Thursday, January 21, 2010

Artist's Work Dazzles Critics

I have just been paid the highest compliment on record, as regards my ability to render. And I don't mean to reduce, convert or melt down fat. Nor do I mean to deliver or pronounce formally as in "the jury rendered its verdict". I am also not referring to rendering assistance, rendering thanks, or rendering an apology. It's not that I haven't rendered in all of these ways. I even served as a juror once. We found him not guilty in case you are wondering.

I mean render as in "to represent in a drawing or painting".
Let me explain.
I was busy in the studio yesterday evening when a great ruccous could be heard originating from the living room. I had just given my dog Rosie her all-time favorite treat in the entire universe: a green plastic ball into which a collection of tiny kibbles had been inserted.

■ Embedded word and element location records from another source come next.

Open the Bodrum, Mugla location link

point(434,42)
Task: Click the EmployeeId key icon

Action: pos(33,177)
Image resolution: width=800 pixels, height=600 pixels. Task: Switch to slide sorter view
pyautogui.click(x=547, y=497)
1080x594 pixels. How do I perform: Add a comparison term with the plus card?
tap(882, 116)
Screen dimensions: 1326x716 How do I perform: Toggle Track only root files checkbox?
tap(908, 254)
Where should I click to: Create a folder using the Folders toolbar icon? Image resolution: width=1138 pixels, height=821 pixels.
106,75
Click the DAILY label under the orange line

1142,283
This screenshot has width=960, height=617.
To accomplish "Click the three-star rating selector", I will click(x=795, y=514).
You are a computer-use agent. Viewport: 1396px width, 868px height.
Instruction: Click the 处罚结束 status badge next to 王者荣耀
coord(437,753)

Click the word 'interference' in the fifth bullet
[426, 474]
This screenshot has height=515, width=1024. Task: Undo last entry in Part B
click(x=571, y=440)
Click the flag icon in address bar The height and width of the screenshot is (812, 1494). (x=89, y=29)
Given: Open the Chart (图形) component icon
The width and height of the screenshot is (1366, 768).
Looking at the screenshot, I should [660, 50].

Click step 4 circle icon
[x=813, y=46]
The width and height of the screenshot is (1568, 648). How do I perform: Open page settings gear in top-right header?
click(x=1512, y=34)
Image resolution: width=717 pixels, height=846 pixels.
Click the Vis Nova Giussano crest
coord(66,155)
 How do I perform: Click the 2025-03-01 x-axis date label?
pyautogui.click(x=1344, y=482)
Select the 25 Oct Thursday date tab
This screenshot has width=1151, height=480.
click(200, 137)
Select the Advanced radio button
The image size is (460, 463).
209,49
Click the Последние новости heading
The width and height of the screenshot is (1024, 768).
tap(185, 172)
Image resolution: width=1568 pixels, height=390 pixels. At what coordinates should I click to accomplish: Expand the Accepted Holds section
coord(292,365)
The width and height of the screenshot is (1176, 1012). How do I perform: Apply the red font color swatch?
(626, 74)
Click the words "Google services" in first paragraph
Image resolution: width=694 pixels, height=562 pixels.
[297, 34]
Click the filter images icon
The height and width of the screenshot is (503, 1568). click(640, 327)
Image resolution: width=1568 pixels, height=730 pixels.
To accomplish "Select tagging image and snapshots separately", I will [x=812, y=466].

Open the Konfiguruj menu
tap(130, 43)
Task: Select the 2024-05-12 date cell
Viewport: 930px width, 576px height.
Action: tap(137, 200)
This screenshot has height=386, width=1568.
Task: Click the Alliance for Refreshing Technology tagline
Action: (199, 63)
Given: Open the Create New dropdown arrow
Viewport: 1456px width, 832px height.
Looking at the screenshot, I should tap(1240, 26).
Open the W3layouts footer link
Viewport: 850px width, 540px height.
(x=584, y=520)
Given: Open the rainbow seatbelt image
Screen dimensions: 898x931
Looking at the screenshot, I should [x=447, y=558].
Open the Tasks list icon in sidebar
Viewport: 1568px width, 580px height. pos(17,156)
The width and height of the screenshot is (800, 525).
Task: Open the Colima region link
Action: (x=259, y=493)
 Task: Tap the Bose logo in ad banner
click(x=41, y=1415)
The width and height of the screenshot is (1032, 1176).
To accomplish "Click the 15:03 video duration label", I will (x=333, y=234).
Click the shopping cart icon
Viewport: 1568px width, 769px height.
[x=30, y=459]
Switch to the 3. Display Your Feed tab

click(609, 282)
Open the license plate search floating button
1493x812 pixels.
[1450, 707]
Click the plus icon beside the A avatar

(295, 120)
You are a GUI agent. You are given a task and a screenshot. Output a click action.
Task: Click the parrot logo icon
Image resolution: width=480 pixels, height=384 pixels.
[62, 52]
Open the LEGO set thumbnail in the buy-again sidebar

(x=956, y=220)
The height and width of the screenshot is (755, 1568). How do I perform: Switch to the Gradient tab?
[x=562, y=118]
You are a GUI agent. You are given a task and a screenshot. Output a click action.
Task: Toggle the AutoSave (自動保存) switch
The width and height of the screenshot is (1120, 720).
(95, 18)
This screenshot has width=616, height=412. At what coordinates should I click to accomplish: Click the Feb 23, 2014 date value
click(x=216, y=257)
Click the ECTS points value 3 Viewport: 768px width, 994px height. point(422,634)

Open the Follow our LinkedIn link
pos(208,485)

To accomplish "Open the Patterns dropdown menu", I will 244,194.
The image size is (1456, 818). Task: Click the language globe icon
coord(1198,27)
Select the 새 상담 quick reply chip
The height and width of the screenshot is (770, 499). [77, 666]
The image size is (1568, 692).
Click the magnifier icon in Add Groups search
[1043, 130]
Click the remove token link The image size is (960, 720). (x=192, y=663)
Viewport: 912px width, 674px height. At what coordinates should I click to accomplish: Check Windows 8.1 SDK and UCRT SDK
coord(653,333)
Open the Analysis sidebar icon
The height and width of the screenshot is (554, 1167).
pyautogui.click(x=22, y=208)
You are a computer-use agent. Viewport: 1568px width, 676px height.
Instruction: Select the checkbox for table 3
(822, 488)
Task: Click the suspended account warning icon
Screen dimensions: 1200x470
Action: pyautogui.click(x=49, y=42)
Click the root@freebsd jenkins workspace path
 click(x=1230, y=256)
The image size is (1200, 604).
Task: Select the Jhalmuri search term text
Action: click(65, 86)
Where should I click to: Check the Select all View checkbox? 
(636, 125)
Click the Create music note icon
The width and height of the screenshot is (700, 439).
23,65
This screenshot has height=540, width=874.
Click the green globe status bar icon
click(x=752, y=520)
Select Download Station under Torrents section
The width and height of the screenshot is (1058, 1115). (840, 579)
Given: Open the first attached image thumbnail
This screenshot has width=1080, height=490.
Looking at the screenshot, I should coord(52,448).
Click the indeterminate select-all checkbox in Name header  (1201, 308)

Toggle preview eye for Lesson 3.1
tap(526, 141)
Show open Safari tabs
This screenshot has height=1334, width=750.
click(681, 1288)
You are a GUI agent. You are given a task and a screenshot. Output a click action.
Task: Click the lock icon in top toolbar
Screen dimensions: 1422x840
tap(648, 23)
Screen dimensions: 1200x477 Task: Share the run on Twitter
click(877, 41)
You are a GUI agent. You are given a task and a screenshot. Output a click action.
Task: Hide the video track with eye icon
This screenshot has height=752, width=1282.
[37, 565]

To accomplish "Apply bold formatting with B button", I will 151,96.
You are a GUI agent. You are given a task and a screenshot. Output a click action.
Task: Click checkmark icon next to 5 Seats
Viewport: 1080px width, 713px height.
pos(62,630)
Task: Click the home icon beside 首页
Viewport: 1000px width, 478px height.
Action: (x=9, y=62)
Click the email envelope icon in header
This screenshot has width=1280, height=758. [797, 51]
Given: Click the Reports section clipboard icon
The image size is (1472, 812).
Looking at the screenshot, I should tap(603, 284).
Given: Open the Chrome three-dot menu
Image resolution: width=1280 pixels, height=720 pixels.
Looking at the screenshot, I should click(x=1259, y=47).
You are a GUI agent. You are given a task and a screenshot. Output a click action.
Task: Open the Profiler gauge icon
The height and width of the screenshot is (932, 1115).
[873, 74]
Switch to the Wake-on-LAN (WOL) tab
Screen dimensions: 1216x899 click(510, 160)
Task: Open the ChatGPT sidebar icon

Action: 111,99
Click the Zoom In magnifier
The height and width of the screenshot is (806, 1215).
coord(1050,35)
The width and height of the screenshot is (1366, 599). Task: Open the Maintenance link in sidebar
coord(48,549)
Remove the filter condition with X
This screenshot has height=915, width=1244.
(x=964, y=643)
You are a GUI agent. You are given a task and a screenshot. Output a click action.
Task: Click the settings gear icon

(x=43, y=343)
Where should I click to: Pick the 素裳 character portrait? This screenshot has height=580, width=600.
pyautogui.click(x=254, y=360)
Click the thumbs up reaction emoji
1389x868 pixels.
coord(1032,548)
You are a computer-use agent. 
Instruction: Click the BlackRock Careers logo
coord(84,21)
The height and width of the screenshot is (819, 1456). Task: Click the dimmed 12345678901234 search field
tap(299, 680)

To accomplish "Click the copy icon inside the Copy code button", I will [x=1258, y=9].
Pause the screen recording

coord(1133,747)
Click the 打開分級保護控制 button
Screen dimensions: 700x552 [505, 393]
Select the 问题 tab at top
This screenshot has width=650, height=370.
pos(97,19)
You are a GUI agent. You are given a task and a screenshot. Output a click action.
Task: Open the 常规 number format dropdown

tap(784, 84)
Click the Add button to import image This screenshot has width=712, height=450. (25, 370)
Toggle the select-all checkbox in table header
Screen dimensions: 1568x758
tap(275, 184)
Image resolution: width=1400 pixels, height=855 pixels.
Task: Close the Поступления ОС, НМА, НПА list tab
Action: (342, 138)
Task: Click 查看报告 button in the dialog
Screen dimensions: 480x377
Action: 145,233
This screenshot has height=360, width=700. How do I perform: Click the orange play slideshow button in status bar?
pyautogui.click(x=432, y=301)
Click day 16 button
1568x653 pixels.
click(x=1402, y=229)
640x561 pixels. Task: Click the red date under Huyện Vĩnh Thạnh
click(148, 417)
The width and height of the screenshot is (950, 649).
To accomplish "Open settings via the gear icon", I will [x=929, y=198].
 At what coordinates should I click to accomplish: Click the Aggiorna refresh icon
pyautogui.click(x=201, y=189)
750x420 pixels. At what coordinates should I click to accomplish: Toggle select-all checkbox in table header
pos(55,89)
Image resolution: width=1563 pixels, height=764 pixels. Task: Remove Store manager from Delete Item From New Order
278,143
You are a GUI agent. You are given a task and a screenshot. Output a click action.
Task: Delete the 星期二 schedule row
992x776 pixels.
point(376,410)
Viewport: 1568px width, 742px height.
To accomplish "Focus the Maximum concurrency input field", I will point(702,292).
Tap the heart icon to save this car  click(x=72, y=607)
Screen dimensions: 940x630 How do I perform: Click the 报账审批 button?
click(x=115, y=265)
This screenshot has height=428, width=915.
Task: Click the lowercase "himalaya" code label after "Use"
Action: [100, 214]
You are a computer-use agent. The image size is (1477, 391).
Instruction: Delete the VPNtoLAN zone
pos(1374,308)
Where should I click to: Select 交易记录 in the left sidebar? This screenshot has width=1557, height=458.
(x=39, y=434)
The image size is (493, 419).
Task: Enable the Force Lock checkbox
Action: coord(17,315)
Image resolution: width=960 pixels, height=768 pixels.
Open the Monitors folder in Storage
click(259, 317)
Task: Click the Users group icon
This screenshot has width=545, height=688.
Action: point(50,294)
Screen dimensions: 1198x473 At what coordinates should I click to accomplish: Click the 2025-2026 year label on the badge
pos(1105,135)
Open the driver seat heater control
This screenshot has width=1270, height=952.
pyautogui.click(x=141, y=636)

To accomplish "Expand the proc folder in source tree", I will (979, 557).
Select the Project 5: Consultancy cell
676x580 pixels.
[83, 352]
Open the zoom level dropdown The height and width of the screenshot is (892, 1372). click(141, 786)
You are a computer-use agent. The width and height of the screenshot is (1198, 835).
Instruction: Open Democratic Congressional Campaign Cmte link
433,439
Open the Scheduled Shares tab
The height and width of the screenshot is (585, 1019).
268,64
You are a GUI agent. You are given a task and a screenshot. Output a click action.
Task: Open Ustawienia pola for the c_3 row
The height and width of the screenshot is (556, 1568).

That's my job, inserting the kibbles. Rosie's job is to then move the ball about the house in as strategic a manner as possible, so as to eject the tiny morsels and make them available for her consumption. Sometimes the ball gets lodged under a piece of furniture or it rolls into a tight corner, at which point Rosie begins pleading her case in a very vocal way. It's a very specific, "Timmy's in the well" , "something's gone horribly wrong" kind of thing. So like the thoroughly-trained woman I am, I went in to render my assistance. What I found there is what you see below.
















Rosie is not visible in the photo because she was at the time, maintaining a generous margin of safety between herself and the offending other 'dog' who she believed was real enough to be a threat.

Now that's rendering.
And they said I couldn't draw.

1 comment:

  1. HA! Great story....Poor Rosie. At least the "other dog" won't eat much.